HW 14. August 2014 um 11:26
Der sinnvolle geographische Fleck ist natürlich bewusst gewählt. Auch darin steckt Kalkül. Ist auch logisch, oder wurde ihr dort ein Unternehmen gründen wo schon starke Konkurrenz am Markt ist? Der Standort Leipzig strahlt eine gewisse Tradition aus (Zentralstation usw.) und ist gleichzeitig ein weißer Fleck im deutschen Spitzenfußball. Es liegt relativ nah an Salzburg und lässt sich Ähnlichkeit wie ein No-Name Hoffenheim leicht formen und steuern.
Leverkusen und Leipzig kann man kaum vergleichen. Das Red Bull Projekt passt in die Unternehmensstrategie in diversen Sportarten präsent zu sein. Präsent als Sponsor ist dabei der falsche Ausdruck. Red Bull macht Sport als Produkt. Das muss in den Red Bull Lifestyle passen.
Wir deutschen haben mit unserer Vereinskultur eine andere yHerkunft als z. B. das Franchise System in den USA und ein anderes Verständnis als die starke Kommerzialisierung wie die Premier League.

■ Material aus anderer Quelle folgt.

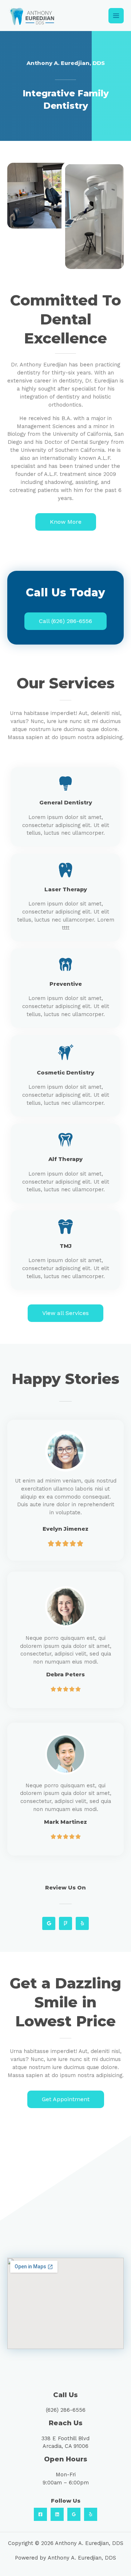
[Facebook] (40, 2514)
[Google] (73, 2514)
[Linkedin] (57, 2514)
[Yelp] (90, 2514)
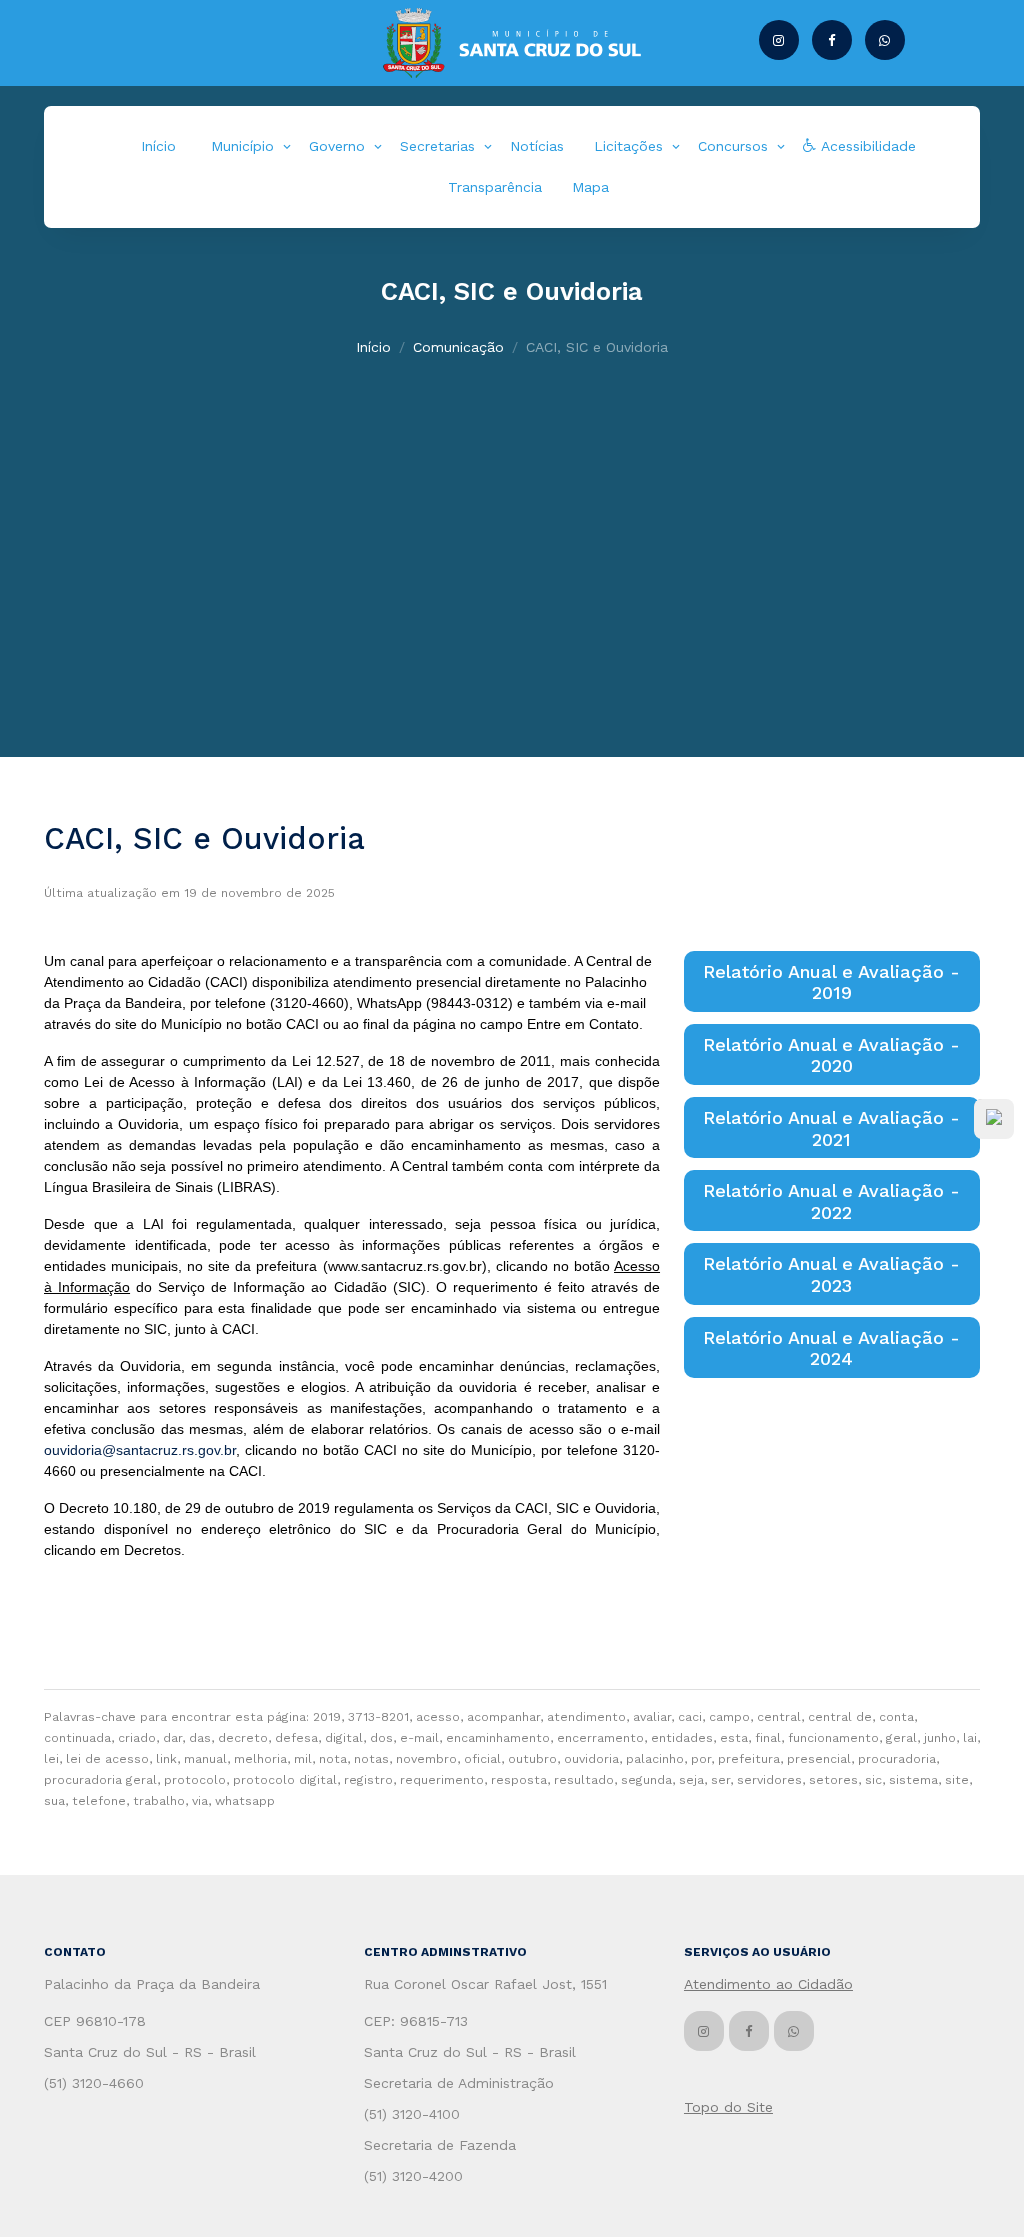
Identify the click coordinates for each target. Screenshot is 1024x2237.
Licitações (628, 146)
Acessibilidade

Und „wir“ vermarkten unsere Andersartigkeit. Die DFL zeigt gerne auf die niedrigen Eintrittspreise in der Liga usw. Gleichzeitig schickt man Bundesligisten um die halbe Welt um die Vermarktung anzukurbeln.
Ich hoffe auch, dass der deutsche Fußball nie ein rein von Konzernen und Mäzenen besessenes Unterhaltungsprodukt wird. Aber mit Bayer, Hopp, Red Bull, Telekom, Adidas, VW usw. haben wir schon einen enormen Einfluss durch Konzerne. Daran wird sich nichts ändern, denn es geht ums Geld. Geld holt Spieler wie Ribery, Robben, Immobile, Huntelaar, de Bryne in die Liga. Geld sorgt dafür, dass Trainer wie van Gaal oder Guardiola zu Bayern gehen und Geld hält deutsche Nationalspieler ein paar Jahre länger in Deutschland. Geld sorgt auch dafür, dass die Nachwuchsförderung auf dem Niveau möglich ist. Ohne Geld wären die Vereine auf dem Niveau nicht handlungsfähig.
HW 14. August 2014 um 11:28
Ich schimpfen schon wieder auf die Autokorrektur.